> _Data supplied_:
------

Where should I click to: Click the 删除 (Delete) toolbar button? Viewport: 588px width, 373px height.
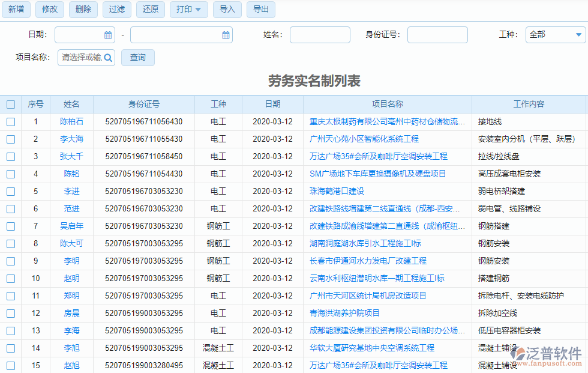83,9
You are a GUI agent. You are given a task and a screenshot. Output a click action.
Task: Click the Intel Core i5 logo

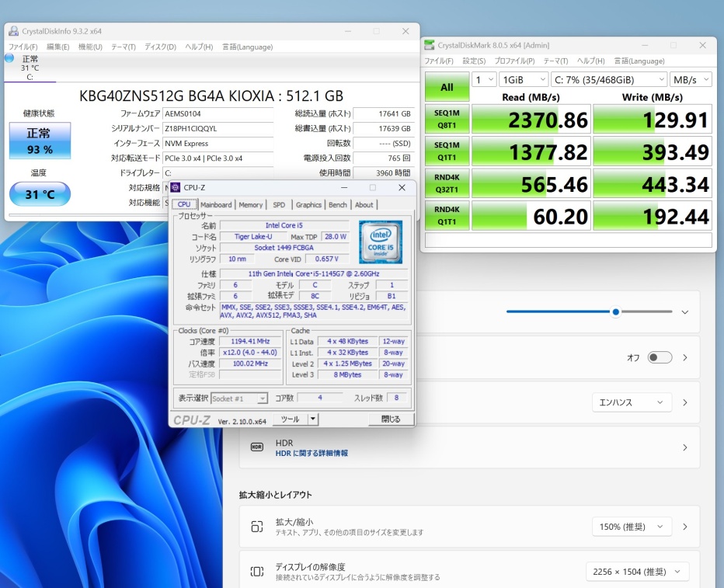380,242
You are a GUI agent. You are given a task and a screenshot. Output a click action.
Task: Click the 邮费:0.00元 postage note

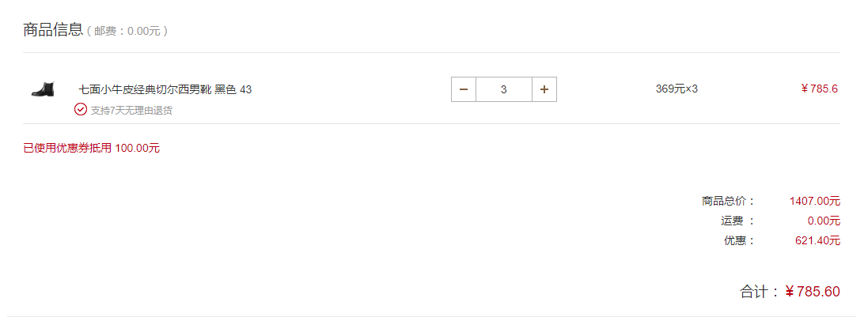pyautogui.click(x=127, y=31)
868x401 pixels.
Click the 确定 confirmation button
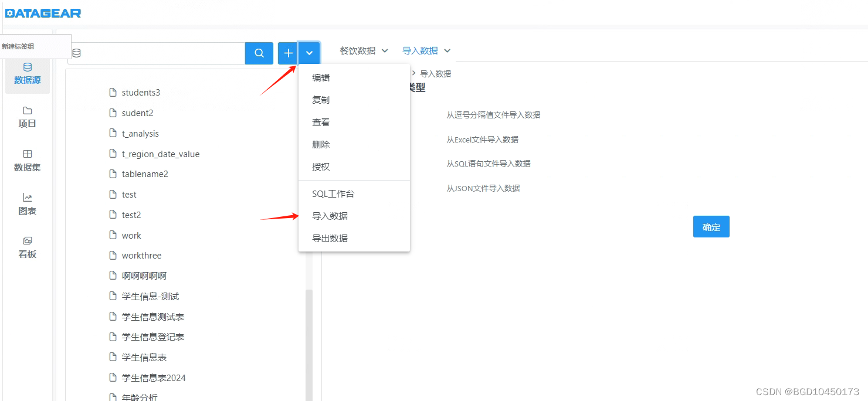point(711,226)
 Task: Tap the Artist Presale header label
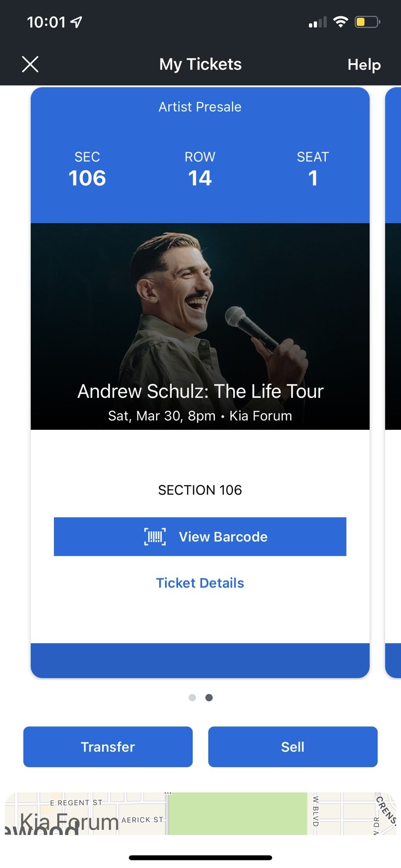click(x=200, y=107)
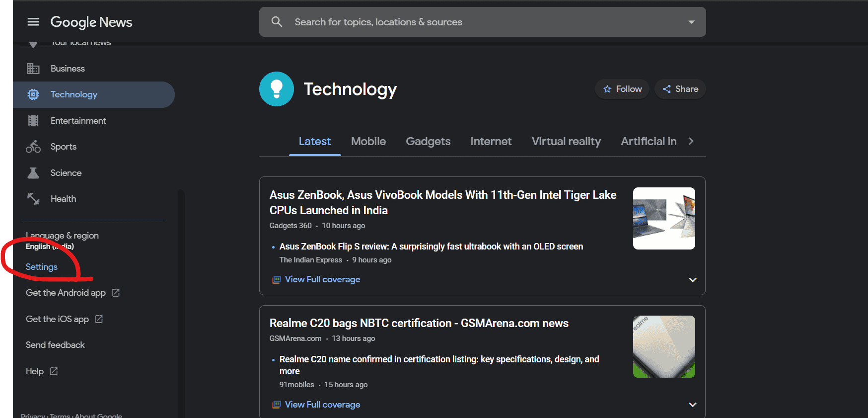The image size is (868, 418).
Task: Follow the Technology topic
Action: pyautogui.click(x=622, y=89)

------

Each record should be copied exactly, and each image left out.

> _Task solution_:
Where should I click to: Click the 删除 (Delete) toolbar button? Viewport: 588px width, 373px height.
83,9
You are a GUI agent. You are given a task and a screenshot. Output a click action.
Task: Click the Intel Core i5 logo

380,242
You are a GUI agent. You are given a task and a screenshot. Output a click action.
Task: Click the 邮费:0.00元 postage note

pyautogui.click(x=127, y=31)
868x401 pixels.
Click the 确定 confirmation button
point(711,226)
 Task: Tap the Artist Presale header label
click(x=200, y=107)
The image size is (868, 418).
Task: Follow the Technology topic
Action: pyautogui.click(x=622, y=89)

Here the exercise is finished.